Question

The focal length of a convex lens is $25\;{\text{cm}}$. Find its power with a sign.
A) $ + 4\;{\text{D}}$
B) $ - 4\;{\text{D}}$
C) $ + 2.5\;{\text{D}}$
D) $ - 2.5\;{\text{D}}$

Answer 1

Hint:In this question, use the concept of the convex lens that is the sign convention for the focal length of the convex lens. First, we discuss the power of lenses. Then provide the sign convention used for convex lens and concave lens. Convert the focal length in the proper unit and calculate the power of the lens.
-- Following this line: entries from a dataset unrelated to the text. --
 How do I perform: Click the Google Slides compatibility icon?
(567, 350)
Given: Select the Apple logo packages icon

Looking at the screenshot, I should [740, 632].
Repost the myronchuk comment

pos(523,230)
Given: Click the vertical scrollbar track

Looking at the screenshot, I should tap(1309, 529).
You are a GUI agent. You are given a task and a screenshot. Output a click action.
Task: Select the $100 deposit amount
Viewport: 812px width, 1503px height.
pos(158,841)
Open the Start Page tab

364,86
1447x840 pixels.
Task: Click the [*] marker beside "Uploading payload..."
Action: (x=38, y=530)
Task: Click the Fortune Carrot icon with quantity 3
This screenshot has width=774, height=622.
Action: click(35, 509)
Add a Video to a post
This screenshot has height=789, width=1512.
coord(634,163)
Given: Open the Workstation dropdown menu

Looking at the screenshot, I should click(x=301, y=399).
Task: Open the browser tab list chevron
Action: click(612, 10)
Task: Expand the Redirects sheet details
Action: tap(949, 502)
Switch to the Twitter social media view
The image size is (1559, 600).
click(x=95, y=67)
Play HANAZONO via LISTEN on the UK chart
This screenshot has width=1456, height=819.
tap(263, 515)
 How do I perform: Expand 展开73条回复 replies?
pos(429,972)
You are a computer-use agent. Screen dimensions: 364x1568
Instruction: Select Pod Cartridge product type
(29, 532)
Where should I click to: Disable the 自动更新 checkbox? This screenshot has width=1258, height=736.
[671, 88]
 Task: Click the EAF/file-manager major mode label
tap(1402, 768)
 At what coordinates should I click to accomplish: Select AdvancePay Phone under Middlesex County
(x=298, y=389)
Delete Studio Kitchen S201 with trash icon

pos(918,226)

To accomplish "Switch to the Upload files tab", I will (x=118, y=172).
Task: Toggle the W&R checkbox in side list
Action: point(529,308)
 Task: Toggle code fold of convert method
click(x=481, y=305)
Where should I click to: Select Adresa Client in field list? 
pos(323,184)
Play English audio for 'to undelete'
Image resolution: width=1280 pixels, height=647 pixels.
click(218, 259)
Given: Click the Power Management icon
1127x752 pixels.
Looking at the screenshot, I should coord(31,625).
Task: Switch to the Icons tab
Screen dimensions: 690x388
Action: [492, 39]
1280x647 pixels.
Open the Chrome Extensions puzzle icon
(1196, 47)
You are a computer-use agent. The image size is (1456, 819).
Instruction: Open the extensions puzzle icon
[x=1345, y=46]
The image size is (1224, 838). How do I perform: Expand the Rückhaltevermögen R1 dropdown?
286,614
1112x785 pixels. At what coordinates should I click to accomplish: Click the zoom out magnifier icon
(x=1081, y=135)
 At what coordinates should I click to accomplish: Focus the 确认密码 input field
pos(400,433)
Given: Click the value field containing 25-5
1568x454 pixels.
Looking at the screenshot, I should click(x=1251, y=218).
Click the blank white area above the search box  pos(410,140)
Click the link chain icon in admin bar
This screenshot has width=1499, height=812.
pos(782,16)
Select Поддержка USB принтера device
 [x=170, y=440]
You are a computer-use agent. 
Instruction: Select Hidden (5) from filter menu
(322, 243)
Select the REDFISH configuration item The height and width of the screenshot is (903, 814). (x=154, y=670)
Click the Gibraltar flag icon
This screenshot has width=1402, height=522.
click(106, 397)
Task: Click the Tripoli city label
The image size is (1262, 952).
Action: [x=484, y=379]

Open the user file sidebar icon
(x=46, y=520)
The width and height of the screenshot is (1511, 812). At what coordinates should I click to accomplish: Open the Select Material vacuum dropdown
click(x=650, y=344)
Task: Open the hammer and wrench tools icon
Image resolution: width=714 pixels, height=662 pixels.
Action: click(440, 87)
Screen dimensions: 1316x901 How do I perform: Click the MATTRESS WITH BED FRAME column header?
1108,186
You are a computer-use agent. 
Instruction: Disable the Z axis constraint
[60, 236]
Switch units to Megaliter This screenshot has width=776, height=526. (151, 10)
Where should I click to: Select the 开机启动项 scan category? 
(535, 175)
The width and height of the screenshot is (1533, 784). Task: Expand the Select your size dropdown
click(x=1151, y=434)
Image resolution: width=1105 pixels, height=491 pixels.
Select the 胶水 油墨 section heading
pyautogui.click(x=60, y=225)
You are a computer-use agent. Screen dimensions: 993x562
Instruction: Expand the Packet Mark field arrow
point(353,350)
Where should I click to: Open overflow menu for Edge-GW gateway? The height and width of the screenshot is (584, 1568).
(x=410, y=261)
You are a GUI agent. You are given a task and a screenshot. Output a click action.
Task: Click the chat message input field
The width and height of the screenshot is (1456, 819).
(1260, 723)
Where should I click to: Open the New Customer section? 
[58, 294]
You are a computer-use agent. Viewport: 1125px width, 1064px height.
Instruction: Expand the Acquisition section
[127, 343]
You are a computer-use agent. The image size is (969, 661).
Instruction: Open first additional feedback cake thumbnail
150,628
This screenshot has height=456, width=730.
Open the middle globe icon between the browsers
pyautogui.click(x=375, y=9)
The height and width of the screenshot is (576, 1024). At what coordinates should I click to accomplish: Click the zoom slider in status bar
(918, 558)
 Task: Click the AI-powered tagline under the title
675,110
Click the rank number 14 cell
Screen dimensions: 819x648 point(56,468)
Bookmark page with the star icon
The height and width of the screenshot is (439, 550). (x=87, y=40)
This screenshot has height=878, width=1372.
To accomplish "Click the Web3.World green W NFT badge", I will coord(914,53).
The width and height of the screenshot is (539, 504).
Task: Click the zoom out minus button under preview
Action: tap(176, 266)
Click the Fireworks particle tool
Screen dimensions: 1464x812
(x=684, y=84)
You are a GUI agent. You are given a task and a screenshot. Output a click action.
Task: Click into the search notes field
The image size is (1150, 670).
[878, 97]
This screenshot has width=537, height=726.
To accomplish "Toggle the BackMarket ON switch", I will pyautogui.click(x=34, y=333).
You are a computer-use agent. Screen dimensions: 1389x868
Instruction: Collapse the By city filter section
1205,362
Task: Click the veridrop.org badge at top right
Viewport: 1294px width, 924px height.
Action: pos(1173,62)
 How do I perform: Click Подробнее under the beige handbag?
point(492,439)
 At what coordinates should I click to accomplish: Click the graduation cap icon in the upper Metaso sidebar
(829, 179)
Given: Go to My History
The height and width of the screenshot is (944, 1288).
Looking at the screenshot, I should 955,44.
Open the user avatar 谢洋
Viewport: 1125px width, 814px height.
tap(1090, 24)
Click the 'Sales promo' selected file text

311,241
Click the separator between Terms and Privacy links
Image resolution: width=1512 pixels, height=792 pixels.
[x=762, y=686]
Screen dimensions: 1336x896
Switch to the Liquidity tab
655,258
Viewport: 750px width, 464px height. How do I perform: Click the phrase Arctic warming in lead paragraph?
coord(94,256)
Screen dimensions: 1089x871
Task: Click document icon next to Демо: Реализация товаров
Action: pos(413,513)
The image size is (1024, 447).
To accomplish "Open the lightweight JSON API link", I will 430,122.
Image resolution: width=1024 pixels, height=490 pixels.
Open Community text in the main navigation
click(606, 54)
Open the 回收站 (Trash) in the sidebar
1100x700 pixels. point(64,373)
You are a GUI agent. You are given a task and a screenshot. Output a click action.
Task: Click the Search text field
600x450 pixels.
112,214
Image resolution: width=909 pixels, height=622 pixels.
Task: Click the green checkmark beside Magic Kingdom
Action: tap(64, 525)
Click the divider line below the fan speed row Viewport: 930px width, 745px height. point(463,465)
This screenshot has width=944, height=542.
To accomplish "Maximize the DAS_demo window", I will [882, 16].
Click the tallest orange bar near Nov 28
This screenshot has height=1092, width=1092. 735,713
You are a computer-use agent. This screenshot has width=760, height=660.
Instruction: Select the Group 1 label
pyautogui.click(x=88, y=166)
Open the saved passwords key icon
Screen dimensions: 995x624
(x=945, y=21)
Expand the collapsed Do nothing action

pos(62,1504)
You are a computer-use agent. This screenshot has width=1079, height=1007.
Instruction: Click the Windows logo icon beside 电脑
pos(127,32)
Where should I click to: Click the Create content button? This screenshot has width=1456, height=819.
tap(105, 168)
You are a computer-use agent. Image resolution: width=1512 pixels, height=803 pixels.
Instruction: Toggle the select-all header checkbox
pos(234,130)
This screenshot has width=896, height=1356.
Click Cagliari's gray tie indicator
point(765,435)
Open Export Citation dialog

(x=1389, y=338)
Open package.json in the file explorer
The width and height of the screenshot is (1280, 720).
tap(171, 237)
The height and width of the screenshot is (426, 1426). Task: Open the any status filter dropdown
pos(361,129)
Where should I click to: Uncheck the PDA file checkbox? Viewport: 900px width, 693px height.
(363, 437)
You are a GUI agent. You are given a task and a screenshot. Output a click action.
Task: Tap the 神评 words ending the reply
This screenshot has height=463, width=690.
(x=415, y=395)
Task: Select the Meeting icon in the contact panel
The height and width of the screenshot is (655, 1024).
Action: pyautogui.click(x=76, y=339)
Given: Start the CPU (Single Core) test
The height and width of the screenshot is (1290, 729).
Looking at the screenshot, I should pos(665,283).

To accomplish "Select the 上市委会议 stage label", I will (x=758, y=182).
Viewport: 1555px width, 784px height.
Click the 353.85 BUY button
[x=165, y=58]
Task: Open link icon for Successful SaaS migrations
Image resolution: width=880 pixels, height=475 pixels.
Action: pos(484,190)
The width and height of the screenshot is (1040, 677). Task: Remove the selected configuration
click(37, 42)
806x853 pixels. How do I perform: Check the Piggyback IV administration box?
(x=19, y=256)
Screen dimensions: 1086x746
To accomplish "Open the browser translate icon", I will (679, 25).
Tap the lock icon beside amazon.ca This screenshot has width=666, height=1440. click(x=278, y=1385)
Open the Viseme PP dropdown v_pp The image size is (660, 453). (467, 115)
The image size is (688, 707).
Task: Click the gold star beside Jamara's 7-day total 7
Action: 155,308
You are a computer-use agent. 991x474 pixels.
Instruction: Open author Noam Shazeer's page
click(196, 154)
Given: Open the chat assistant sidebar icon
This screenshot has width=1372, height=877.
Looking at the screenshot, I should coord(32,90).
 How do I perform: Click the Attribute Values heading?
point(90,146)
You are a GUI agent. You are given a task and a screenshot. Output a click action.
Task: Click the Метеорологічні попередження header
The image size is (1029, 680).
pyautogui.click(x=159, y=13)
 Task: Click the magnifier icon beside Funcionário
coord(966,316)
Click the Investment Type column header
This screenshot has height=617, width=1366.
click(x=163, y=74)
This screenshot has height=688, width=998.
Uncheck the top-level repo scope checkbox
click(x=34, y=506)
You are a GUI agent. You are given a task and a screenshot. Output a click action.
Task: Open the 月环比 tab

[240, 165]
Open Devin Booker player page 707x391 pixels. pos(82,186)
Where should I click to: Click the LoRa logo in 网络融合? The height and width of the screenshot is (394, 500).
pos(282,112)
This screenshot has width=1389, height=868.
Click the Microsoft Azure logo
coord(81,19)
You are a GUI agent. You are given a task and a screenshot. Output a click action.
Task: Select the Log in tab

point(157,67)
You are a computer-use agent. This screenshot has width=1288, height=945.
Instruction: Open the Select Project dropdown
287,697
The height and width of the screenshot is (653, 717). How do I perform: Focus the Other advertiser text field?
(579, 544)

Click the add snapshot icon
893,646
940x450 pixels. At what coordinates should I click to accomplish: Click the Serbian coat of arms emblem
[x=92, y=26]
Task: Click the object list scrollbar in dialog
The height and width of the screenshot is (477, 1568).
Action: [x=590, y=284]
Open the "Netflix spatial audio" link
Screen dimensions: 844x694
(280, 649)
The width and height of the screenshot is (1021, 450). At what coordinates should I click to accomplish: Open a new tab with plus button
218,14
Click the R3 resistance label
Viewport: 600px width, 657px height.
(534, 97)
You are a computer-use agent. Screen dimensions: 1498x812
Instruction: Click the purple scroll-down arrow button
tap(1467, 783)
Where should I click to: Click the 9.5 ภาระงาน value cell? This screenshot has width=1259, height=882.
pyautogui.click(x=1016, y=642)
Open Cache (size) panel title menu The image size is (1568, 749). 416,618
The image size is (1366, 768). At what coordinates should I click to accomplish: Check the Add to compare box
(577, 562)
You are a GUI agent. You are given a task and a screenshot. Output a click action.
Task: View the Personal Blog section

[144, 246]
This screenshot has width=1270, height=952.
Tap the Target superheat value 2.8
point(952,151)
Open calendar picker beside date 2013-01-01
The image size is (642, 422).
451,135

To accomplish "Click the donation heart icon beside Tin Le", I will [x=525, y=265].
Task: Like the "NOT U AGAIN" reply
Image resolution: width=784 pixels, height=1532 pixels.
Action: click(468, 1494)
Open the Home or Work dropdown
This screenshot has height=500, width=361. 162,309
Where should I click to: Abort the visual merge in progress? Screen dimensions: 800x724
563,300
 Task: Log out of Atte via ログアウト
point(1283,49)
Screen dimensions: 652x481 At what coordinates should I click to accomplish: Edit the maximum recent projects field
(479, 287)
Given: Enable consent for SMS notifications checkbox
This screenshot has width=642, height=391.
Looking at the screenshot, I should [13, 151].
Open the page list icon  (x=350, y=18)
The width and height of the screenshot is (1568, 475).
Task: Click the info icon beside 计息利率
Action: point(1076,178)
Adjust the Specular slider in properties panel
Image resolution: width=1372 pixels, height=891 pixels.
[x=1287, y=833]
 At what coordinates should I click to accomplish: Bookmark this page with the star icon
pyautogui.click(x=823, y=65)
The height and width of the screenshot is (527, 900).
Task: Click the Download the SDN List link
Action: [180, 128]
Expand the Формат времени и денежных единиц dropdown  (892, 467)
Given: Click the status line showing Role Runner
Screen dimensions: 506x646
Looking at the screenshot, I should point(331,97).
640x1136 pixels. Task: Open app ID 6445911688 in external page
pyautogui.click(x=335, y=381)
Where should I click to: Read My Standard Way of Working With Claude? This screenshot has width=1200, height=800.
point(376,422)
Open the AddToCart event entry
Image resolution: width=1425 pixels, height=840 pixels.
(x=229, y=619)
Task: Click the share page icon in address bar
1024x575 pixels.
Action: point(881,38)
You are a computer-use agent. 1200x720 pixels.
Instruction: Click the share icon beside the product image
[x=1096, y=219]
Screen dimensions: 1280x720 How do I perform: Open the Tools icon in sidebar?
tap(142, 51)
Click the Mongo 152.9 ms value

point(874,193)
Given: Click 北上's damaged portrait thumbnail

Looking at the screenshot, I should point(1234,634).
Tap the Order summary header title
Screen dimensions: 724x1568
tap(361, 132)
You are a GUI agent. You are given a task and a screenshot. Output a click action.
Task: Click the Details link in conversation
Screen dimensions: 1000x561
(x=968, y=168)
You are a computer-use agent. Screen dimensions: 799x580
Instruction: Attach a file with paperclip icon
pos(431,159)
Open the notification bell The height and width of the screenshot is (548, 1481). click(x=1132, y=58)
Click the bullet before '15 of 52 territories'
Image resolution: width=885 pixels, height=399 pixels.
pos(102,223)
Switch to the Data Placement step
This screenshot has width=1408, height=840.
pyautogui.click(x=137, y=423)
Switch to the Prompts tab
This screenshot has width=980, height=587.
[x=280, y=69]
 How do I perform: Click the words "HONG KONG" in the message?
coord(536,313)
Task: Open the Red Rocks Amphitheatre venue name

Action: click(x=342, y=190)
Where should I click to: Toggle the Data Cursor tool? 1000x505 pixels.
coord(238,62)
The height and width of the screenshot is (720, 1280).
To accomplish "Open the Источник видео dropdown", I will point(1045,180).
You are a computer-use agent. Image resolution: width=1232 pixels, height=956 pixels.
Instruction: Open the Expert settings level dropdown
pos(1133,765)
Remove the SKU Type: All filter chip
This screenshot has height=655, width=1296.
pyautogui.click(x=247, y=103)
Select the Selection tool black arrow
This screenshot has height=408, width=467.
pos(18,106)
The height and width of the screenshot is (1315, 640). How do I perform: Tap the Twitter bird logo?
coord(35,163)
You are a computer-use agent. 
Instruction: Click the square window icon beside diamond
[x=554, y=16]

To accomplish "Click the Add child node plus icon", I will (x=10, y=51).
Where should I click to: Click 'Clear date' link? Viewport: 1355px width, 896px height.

Complete step by step solution:
We define the power of a lens as the reciprocal of the focal length of the lens. So, the power of lens is expressed as $P = \dfrac{1}{f}$
Where, $f$ is the focal length and it is expressed in meters.
So, the unit of power of the lens is expressed in ${{\text{m}}^{ - 1}}$. This is also expressed as diopter.
As we know that the focal length of a convex lens is taken as in positive sign and focal length of a concave lens is taken negative. So, the power of a convex lens is positive, and the power of a concave lens is negative.
In this question it is given that the lens is convex, and its focal length is $25$ cm. First we will convert the focal length in meters.
$ \Rightarrow 25\,{\text{cm}} = 0.25\,\,{\text{m}}$
Now, substituting the value of focal length in the formula of power of lens we get
$P = \dfrac{1}{{0.25}}\,{{\text{m}}^{ - 1}}$
$ \Rightarrow P = 4\,{{\text{m}}^{{\text{ - 1}}}}$
${{\text{m}}^{ - {\text{1}}}}$ is also expressed as diopters or $D$
As it is a convex lens so its power is positive.
Thus, the power of the lens is $+ 4D$.

Hence, the correct option is A.

Note: As the power of lens is reciprocal to its focal length. So a lens with less focal length is said to have more power. The power of various lenses in contact is equal to the algebraic sum of powers of those individual lenses.